Connaissez-vous le globish — le global english ? De Hanoi à Djakarta, des dizaines de millions de personnes l’emploient pour le tourisme ou le commerce et parviennent à se faire comprendre…

Oui, bien sûr, déjà parce que je suis d’autre part engagée dans une association internationale, Worldskills, qui a pour but de promouvoir la formation professionnelle et les métiers dans le monde entier. Cinquante-deux pays y adhèrent. Nous sommes cinq dans le bureau international, nous ne pouvons mobiliser chacun un interprète. Avec mes homologues coréen, australien, finlandais ou canadien, nous échangeons donc directement en anglais, et parfois plutôt en globish. Nous n’avons pas le même accent, mais nous nous comprenons. Quand je ne trouve pas un mot, j’ai mon dictionnaire, ou j’invente ! Mais lorsqu’une réunion se déroule en France, je suis paradoxalement moins à l’aise car j’ai peur qu’on juge mon accent ou mes fautes, comme au lycée. En France, on complexe beaucoup. Ma génération était tétanisée : à chaque faute, une remarque. J’ai fait des études de lettres, français, latin, grec. J’aime la langue française. Mais il ne faut pas oublier que la langue est aussi faite pour échanger… La préservation du patrimoine linguistique et la promotion de la francophonie ne doivent pas nous empêcher d’entrer en contact, partout dans le monde, avec ceux qui ne parlent pas notre langue.

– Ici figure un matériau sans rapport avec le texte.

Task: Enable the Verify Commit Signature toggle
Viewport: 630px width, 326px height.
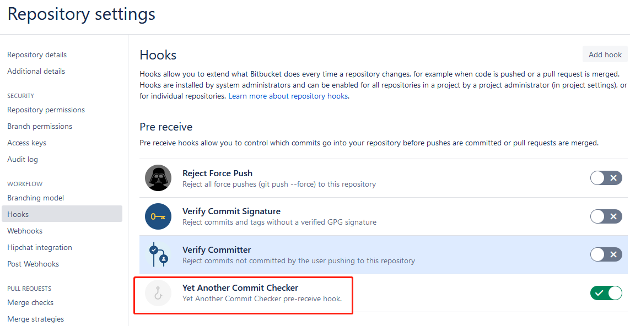Action: tap(606, 216)
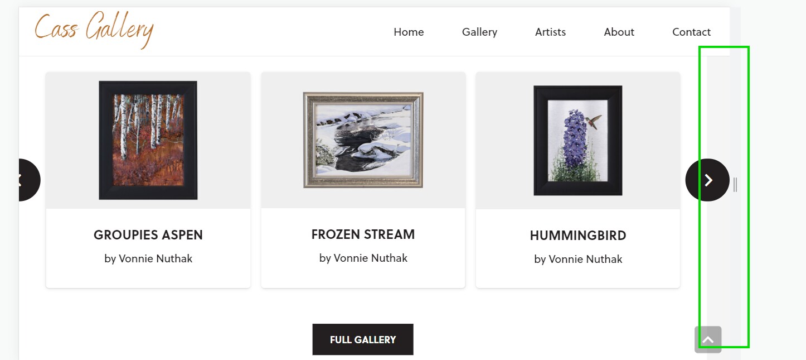Click Vonnie Nuthak under Frozen Stream
This screenshot has height=360, width=806.
(363, 258)
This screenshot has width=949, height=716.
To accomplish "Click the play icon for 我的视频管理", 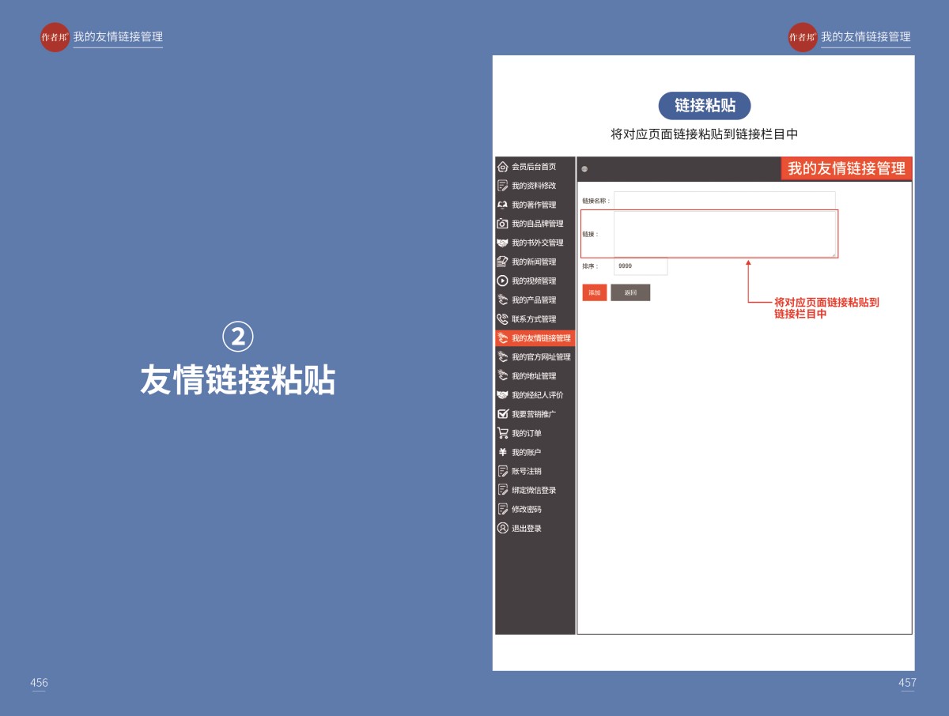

Mais le problème de fond n’est-il pas qu’il n’y a pas de place pour tout le monde ? L’utopie de l’égalité est friable. Les jeunes s’en rendent compte. L’inégalité est la mère de l’équilibre de nos sociétés ?

Effectivement, nous ne sommes pas tous vraiment égaux. Je ne suis évidemment pas l’égale du Président de la République. Mais ce qui compte, c’est la manière dont on se considère les uns les autres. Il suffit d’un regard pour sentir si l’on existe ou pas aux yeux de celui que l’on rencontre.

Qu’attendez-vous d’une fondation comme  la Fondation Carla Bruni-Sarkozy ?

Nous nous sommes beaucoup battus pour faire reculer les idées reçues sur l’illettrisme, pour que l’on n’enferme pas ceux qui y sont confrontés dans une politique de ghetto, pour que l’on cesse de les stigmatiser et que l’on s’engage dans une action collective organisée, mesurable. Mais la réalité de l’illettrisme est encore insuffisamment connue en France. Même si depuis quelques années d’énormes progrès ont été faits, il faut toujours revenir à la charge pour qu’on n’oublie pas ce problème. Si des voix qui sont écoutées en parlent, si des initiatives efficaces sont valorisées, alors les choses pourront bouger beaucoup plus vite. C’est en cela que l’engagement de la Fondation Carla Bruni-Sarkozy pourra être essentiel.